September 12, 2012

S. American Weather - Floods in Argentina, Hot and Dry in Brazil

Author: Michael Cordonnier/Soybean & Corn Advisor, Inc.

The early growing season weather in South America is becoming a little more worrisome. Over the last several weeks it's been extremely wet in Argentina and extremely hot and dry in central Brazil.

Argentina - Massive flooding has inundated parts of southern and southwestern Buenos Aires province. The heavy rains and flat terrain has resulted in massive areas of flooding, isolated communities, destroyed roads, drowned cattle, and heavy damage to the agricultural sector in the region. Estimates are that as much as half a million acres may be impacted.

The flooded areas of Buenos Aires province are very flat and the flood waters are going to drain very slowly. It's going to be several weeks before all the water is gone and that is only if there is no additional rainfall. As far as crop damage is concerned, the immediate impact will be on the wheat and barley crops. Any wheat that is currently under water will be lost once the flood waters recede.

The more long term impact will be on the potential corn and soybean acreage in the region. Much of the wheat that was flooded-out would have been followed by double crop soybeans planted after the wheat was harvested. Those flooded-out wheat acres will now probably be planted to full-season soybeans instead of double crop soybeans. The fields that were not planted to wheat would have probably been planted to corn or soybeans, but now the question is whether the area will dry out in time for corn planting.

If possible, the farmers in Argentina would like to have already started planting their 2012/13 corn crop, but in the most severely flooded areas, it will take several weeks of dry weather before planting could start and that is if there is no additional rainfall.

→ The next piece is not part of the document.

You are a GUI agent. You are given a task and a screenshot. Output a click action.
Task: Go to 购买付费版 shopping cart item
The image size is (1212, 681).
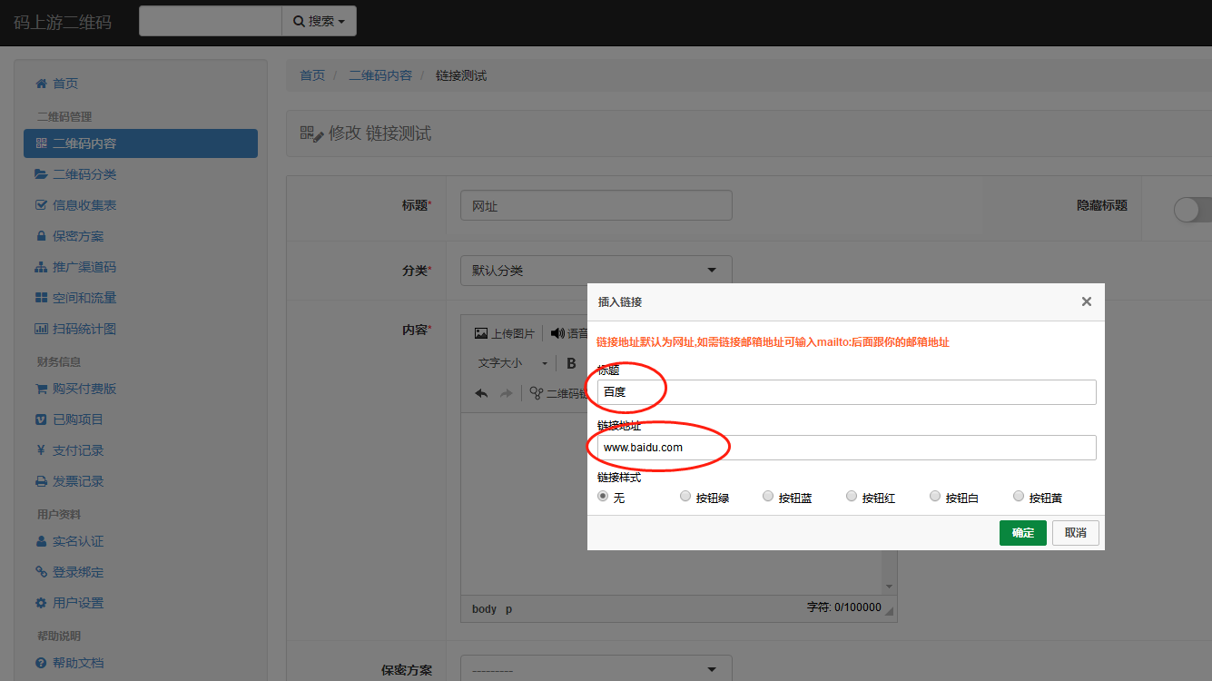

Since corn is the first crop planted in Argentina, it is probably unlikely that all the intended corn acreage in the region will end up being planted to corn. Therefore, some of the non-planted corn acreage could be planted to additional soybeans.

In the end, these floods will probably result in less corn acres being planted in Buenos Aires province than what had been anticipated and more soybean acres. There will also be less double crop soybean acres and more full-season soybeans instead.

Brazil - In central Brazil the situation is just the opposite of what it is in Argentina. It's been very hot and dry in central Brazil and it appears that the start of the rains may be delayed. The last rain in parts of northern Mato Grosso was about 115 days ago and there is no rain in the near term forecast. Farmers in Mato Grosso are allowed to start planting their 2012/13 soybean crop next Saturday (September 15), but they won't plant until there is adequate soil moisture to insure germination and stand establishment.

A week or two delay in starting to plant the soybeans will not negatively impact the soybean yield potential, lower yields would only occur if the planting was delayed 3-4 weeks or more. A delay in the start of soybean planting though would delay the start of soybean exports from Brazil. It would also mean that a potentially much larger soybean crop would need to be exported in a more narrow export window and that would probably cause even more congestion at Brazil's chronically congested ports.

A delay in the soybean planting would be important for the safrinha corn crop in Brazil. Mato Grosso has the largest safrinha corn crop in the country and the farmers in the state want to plant their early-maturing soybeans as early as possible to allow enough time to plant their second crop of corn before the planting window closes on about February 20. The safrinha corn crop continues to gain importance in Brazil and it accounted for more than half of Brazil's corn production in 2011/12 (see next article).

If the safrinha corn planting is delayed, then there is a significant risk of lower yields due to a lack of moisture when the crop is filling grain. During the 2011/12 growing season, the rains continued until the end of June and as a result, Brazil's safrinha corn crop was excellent.